Lors d’un entretien accordé à la chaîne Al Jazeera ce samedi, le porte-parole de la diplomatie iranienne, Esmaeil Baghaei, a fermement défendu les tirs de missiles effectués par les forces armées de son pays. Selon les données communiquées, cette riposte balistique de l’Iran visant les bases américaines et israéliennes a touché des installations situées à Bahreïn, en Irak, en Jordanie, au Koweït, en Arabie Saoudite, au Qatar et aux Émirats arabes unis.
Pour justifier cette extension géographique, le responsable iranien s’est appuyé sur le droit international. « Tout lieu, tout emplacement, tout soutien logistique accordé à l’agresseur constitue une cible légitime pour l’État victime », a-t-il précisé à Al Jazeera.
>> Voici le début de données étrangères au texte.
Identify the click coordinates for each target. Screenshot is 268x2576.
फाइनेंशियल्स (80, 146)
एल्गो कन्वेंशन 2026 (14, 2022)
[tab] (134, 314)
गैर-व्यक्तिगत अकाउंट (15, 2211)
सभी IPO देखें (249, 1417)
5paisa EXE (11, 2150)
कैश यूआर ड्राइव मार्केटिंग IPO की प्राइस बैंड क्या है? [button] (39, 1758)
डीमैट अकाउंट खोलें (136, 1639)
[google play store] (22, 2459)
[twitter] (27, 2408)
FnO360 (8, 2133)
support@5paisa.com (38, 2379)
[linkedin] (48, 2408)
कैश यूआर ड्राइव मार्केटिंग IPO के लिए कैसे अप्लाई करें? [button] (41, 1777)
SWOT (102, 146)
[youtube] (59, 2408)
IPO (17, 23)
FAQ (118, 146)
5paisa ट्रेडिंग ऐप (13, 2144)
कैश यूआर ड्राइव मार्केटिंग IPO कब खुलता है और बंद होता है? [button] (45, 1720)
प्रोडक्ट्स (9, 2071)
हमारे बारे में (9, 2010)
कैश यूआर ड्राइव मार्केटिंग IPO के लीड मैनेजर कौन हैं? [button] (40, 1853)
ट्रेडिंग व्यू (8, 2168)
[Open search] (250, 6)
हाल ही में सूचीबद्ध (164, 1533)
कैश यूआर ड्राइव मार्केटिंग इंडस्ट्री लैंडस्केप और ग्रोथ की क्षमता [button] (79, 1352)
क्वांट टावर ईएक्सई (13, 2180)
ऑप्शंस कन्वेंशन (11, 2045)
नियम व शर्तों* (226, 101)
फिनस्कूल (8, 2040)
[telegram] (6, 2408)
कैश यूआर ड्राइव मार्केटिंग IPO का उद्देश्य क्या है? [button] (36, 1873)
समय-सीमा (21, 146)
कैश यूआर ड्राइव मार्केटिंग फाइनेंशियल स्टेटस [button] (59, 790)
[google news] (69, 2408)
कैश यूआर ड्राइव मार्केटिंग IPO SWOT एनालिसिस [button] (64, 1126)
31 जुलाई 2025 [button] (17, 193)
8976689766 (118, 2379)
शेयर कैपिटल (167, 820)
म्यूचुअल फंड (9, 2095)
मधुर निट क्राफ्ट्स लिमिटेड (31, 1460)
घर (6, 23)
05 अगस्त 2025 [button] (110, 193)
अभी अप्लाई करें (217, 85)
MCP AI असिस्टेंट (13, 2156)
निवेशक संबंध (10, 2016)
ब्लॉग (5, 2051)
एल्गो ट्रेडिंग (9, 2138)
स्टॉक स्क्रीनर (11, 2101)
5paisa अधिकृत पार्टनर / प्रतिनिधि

Il a toutefois souligné que Téhéran maintient des relations amicales avec ces États voisins, qualifiant ces tirs de mesures strictement défensives destinées à protéger la souveraineté et l’intégrité territoriale de l’Iran en vertu de la Charte des Nations Unies.
Au-delà de l’aspect militaire, les frappes essuyées par l’Iran — qualifiées d’« opérations de combat majeures » par le président américain Donald Trump — ont brutalement interrompu un processus diplomatique de premier plan. Esmaeil Baghaei a en effet révélé que le troisième cycle de négociations indirectes entre Washington et Téhéran sur le programme nucléaire iranien s’était achevé vendredi sur une note positive.
Les délégations devaient se retrouver dès ce lundi pour aborder les aspects techniques d’un éventuel accord. Le médiateur de ces pourparlers, le ministre des Affaires étrangères d’Oman, avait d’ailleurs fait état de progrès significatifs. Le porte-parole a rappelé qu’il s’agit de la deuxième fois en moins d’un an qu’une dynamique diplomatique est anéantie par une offensive militaire, faisant référence aux événements de juin dernier lors desquels les États-Unis s’étaient brièvement joints à une opération israélienne contre l’Iran.
La diplomatie iranienne estime que l’action militaire enclenchée par les États-Unis contre un autre membre des Nations Unies ne menace pas uniquement la sécurité régionale, mais remet en cause l’essence même du droit international et le système normatif encadrant le recours à la force.